In his hands was a crystal ball that would show him the future.
Arm holds a roughly 90% share of chip designs that go into mobile phones. Through its client relationships, Arm is in a unique position to watch and listen to the latest developments in the tech world.
For Son, such a front-seat view — one that would enable the Japanese group to predict and prepare for the data-driven future — was well worth the steep price. The world of tech has moved on from the mobile and internet universe that Jobs championed to one more based on big data. Now was the time for Arm.
But in just four years, Son has made the decision to hand over the reins to another tech player: the leather-jacket-bound CEO and co-founder of Nvidia, Jensen Huang.
As it happens, one month after Son’s acquisition of Arm, he and Huang met in a suite room of the Tokyo Conrad Hotel, located in the upper floors of the building that housed SoftBank’s headquarters.
The stated purpose of the meeting was to ink an agreement to work together on technology for self-driving vehicles. But as Son saw it, limiting this chance to partner with a luminary of the semiconductor industry to just a single field would be thinking too small.
“Autonomous driving is all well and good, but I want to talk about something bigger,” Son said after a presentation on the topic wrapped up.
He posed a question to Huang: “The entire world will eventually become a single computer. What will you be able to do then?”
Nvidia is a major producer of graphics processing units, which smoothly render images in video games, for example. This technology can be used in other complex tasks such as speech recognition, and as such is in high demand. GPUs can accelerate processing of simpler calculations, making them valuable for deep learning and artificial intelligence.
In other words, Son was asking what could Nvidia’s GPU technology offer when the world becomes connected through the Internet of Things?
Huang caught on to Son’s intent.
“Autonomous driving is important, but it’s just one area,” he replied, before going on to discuss Nvidia’s broader ambitions.
At that moment, the pair of charismatic leaders found themselves on the same wavelength.
Nvidia said Sunday it will buy Arm from SoftBank in a deal worth up to USD 40 billion, of which USD 21.5 billion will be in stock, giving SoftBank a stake of 6.7% to 8.1% in the GPU maker.
The deal will net SoftBank as much as USD 9 billion over the USD 31 billion it paid for Arm in 2016.
Nvidia’s GPU on its own cannot serve as the brain of a system. For that, the company turned its attention to Arm and its expertise in designing central processing units, which are capable of handling more complicated calculations.

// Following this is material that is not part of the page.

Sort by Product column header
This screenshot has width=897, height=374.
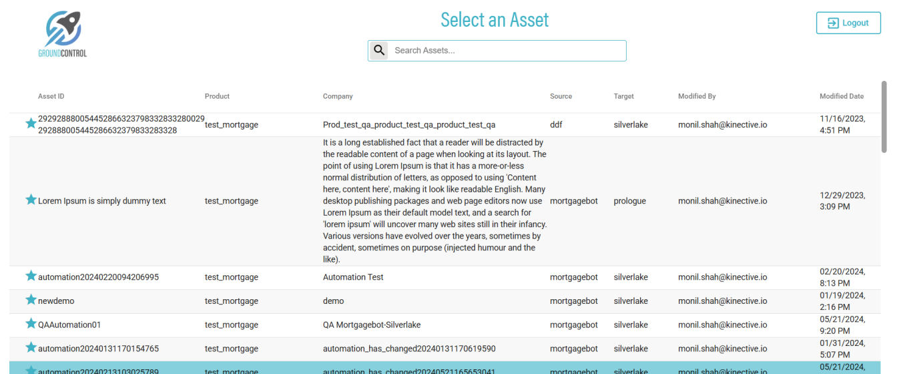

Energy efficiency is among the main hallmarks of Arm’s designs. Nvidia looks to combine Arm CPU designs with its own GPUs to create AI chips that can rapidly process large amounts of data with minimal power consumption.

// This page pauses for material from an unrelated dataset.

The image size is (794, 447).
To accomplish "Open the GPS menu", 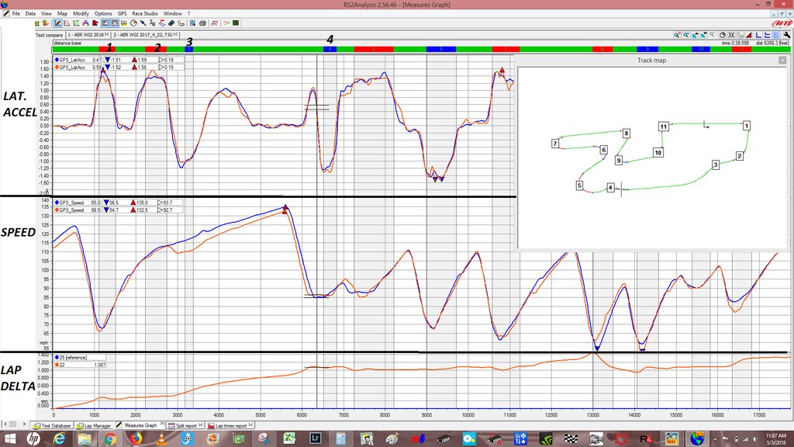I will coord(122,14).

The American company sees opportunities in such areas as data centers, where AI chips are often incorporated into servers and power needs have risen steadily as more data is processed.
This is in keeping with the answer Huang gave to Son four years ago.
What’s next for Son?
The Japanese billionaire has long followed what he calls a “cluster” strategy — using investment to build a group of tech companies in a broad array of fields. By having Nvidia bring Arm under its umbrella, SoftBank can add a stronger chip company to the cluster, the thinking goes.
But while SoftBank will be a major Nvidia shareholder, the capital relationship will be relatively weak compared with other companies in the cluster, in which the Japanese conglomerate boasts stakes of 20% to 40%.
To what extent SoftBank will be able to maintain its new connection with Nvidia remains to be seen.